27. The Plaintiffs cannot therefore argue that the Bank reneged on its promise.

28. After the letter of 15th July, 2015 in which the Bank agreed to reschedule the USD Loan Facility, the Defendant issued to the Plaintiffs with the forty (40) days’ statutory notice pursuant to the provisions of Section 96(2) and (3) of the Land Act, having issued to the Plaintiffs  with the 90 days’ Statutory Notices dated 12th June, 2015.

29. The Defendant has annexed the certificate of posting showing that indeed the said statutory notices were served on the Plaintiffs by way of registered post.  The Plaintiffs have not denied that the addresses that the Defendant used belonged to them.

30. Having perused the certificates of posting and the statutory notices, I am satisfied that the Plaintiffs were served with the said notices and further that the said notices complied with the provisions of Section 90(2) of the Land Act.

31. Indeed, the statutory notices were not only served on the 2nd Plaintiff but also on the 1st Plaintiff, whose address is indicated as 84831-80100 in the certificate of posting. It is therefore not true as submitted by the Plaintiffs’ counsel that the 1st Plaintiff was never served with the notices.

32. Other than the 90 days’ statutory notices, the court is also satisfied that the Plaintiffs were served with the 40 days’ statutory notices dated 16th September, 2015 as shown in the certificate of posting annexed on the Defendant’s Replying Affidavit.

33. The 45 days Notification of sale dated 5th November, 2015 by Garam Investments Auctioneers has also been exhibited by the Defendant.  According to the Certificate  that was issued under Section 15 (c) of the Auctioneers Rule, Joseph Mungai Gikonyo auctioneer served the 2nd Plaintiff, who is the registered proprietor of the suit land, with the said Notification of sale.

34. The Defendant has also exhibited two Valuation Reports by Nile Real Appraisers (EA) Ltd dated 20th January, 2016 in respect to the suit properties.

35. According to those reports, the market value for Portion Number 11215 is Kshs. 200,000,000 while the forced sale value is Kshs. 150,000,000.  The market value for Portion Number 10801 is indicated as Kshs. 87,000,000 while the forced sale value is Kshs. 31,550,000.

36. The fact that the Plaintiffs are in p0ossession of other valuation reports indicating that the value of the suit properties is higher than that indicated in the Defendant’s valuer’s valuation report does not amount to an infringement of Section 97 (1) of the Land Act.

37. If is turns out at the hearing that indeed the valuation given by the Defendant’s valuer was not the best price reasonably obtainable, then the Plaintiffs will be entitled to damages.
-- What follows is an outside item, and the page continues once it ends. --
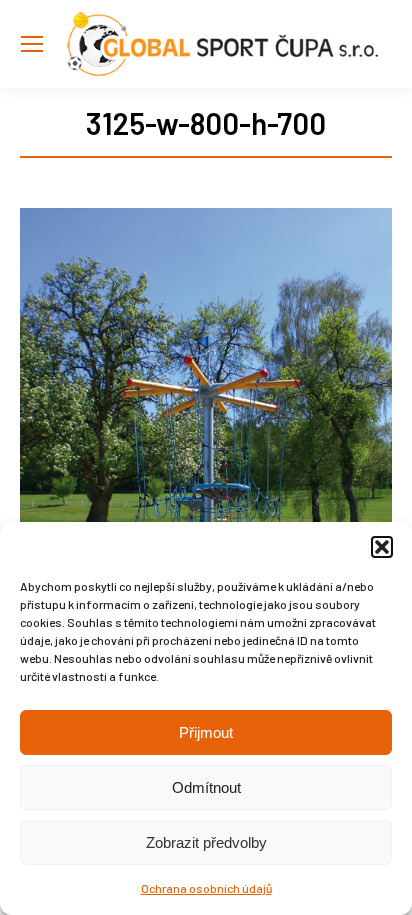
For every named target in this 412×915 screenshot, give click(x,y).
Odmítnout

38. As was held in the case of Mrao Limited vs. First American Bank of Kenya Ltd & 2 others (2003) KLR, the 1st Plaintiff having conceded that it had obtained money from the Defendant, and had given the 2nd Plaintiff’s properties as security, which money had not been repaid, the Plaintiffs cannot say that they are entitled to the equitable remedy of an injunction.
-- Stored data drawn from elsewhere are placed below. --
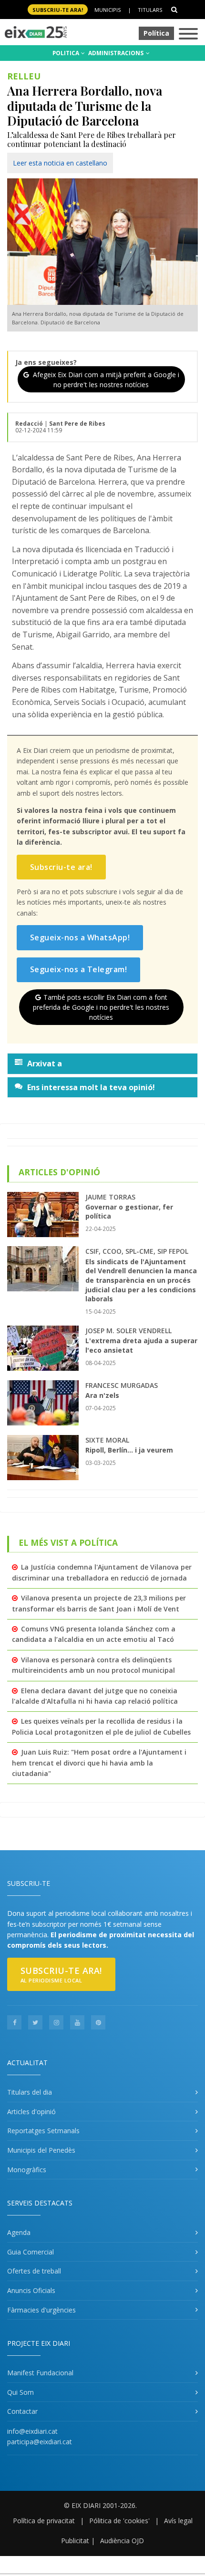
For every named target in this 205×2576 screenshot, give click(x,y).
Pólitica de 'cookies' (119, 2520)
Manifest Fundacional (40, 2372)
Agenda (19, 2232)
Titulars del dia (29, 2092)
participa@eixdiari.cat (39, 2441)
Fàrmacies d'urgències (41, 2309)
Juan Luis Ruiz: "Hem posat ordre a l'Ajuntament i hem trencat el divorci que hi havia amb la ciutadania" (99, 1762)
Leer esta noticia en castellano (60, 162)
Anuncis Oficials (31, 2290)
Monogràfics (26, 2169)
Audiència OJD (122, 2540)
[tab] (102, 1063)
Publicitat (75, 2540)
39. In the circumstances, I find and hold that the Plaintiffs have not established a prima facie case with chances of success.

40. Having offered the suit property as security, the Plaintiffs were well aware that in the event of default, the said properties would be sold to off-set the debt.  The Plaintiffs cannot now plead that they will suffer irreparable damages if the injunctive order is not granted.

41. The Plaintiffs’ other prayer’s for discovery of documents cannot also issue at this stage.

42. I say so because discovery of documents will be done when the matter will come up for pre-trial directions.

43. In any event, the Defendant has annexed on its Replying Affidavits most, if not all of the documents viz-a-viz the charged properties.

44. For those reasons, I dismiss the Plaintiffs’ Application dated 11th January, 2016 with costs.

DATED AND SIGNED AT MACHAKOS THIS 2ND DAY OF MAY, 2017.

O.A. ANGOTE

JUDGE

DATED, DELIVERED AND SIGNED AT MALINDI THIS 12TH DAY OF MAY, 2017.